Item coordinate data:

++++++++++++++++++++

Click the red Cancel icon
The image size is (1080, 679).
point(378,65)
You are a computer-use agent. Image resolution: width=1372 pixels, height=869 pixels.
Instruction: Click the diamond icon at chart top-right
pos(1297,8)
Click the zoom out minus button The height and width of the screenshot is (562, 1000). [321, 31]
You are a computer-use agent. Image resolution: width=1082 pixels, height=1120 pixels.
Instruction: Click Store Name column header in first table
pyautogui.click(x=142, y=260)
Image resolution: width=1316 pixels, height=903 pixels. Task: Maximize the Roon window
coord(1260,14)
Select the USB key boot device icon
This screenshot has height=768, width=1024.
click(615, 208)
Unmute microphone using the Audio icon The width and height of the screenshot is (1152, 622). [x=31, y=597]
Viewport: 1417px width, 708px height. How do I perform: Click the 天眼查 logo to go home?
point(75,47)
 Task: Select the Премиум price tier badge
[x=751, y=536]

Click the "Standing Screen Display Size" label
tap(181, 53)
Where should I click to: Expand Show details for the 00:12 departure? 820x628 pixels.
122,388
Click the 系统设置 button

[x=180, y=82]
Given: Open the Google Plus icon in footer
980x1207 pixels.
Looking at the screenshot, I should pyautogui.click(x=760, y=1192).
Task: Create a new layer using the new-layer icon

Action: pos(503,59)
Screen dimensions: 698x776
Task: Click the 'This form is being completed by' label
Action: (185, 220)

++++++++++++++++++++

REQUEST:
Turn the item coordinate data above into a JSON list of strings with one string per line, leaving out blank lines.

EXERCISE SOLUTION:
[
  "Click the red Cancel icon",
  "The image size is (1080, 679).",
  "point(378,65)",
  "You are a computer-use agent. Image resolution: width=1372 pixels, height=869 pixels.",
  "Instruction: Click the diamond icon at chart top-right",
  "pos(1297,8)",
  "Click the zoom out minus button The height and width of the screenshot is (562, 1000). [321, 31]",
  "You are a computer-use agent. Image resolution: width=1082 pixels, height=1120 pixels.",
  "Instruction: Click Store Name column header in first table",
  "pyautogui.click(x=142, y=260)",
  "Image resolution: width=1316 pixels, height=903 pixels. Task: Maximize the Roon window",
  "coord(1260,14)",
  "Select the USB key boot device icon",
  "This screenshot has height=768, width=1024.",
  "click(615, 208)",
  "Unmute microphone using the Audio icon The width and height of the screenshot is (1152, 622). [x=31, y=597]",
  "Viewport: 1417px width, 708px height. How do I perform: Click the 天眼查 logo to go home?",
  "point(75,47)",
  " Task: Select the Премиум price tier badge",
  "[x=751, y=536]",
  "Click the \"Standing Screen Display Size\" label",
  "tap(181, 53)",
  "Where should I click to: Expand Show details for the 00:12 departure? 820x628 pixels.",
  "122,388",
  "Click the 系统设置 button",
  "[x=180, y=82]",
  "Given: Open the Google Plus icon in footer",
  "980x1207 pixels.",
  "Looking at the screenshot, I should pyautogui.click(x=760, y=1192).",
  "Task: Create a new layer using the new-layer icon",
  "Action: pos(503,59)",
  "Screen dimensions: 698x776",
  "Task: Click the 'This form is being completed by' label",
  "Action: (185, 220)"
]